With this approach, I build each block as a stack (with a 3pt buffer above and below), and then insert a \vspace{2ex}\par\vfil after each one. The 2ex is the minimum gap between blocks, and the \vfil will smooth out the whole look of the column (see alternative approach without this \vfil in 2nd part of the answer). After the final item in your multipage list, you can add a final\vfil so as to avoid excessive gapping from a partially filled column.

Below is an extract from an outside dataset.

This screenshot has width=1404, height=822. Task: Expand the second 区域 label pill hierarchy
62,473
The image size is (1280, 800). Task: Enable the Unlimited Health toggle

Within a block, the inter-item gap is specified in advance by \setstackgap{S}{6pt}. A block will not break in two across a column or page boundary, but the \vfil solution makes that look not so objectionable.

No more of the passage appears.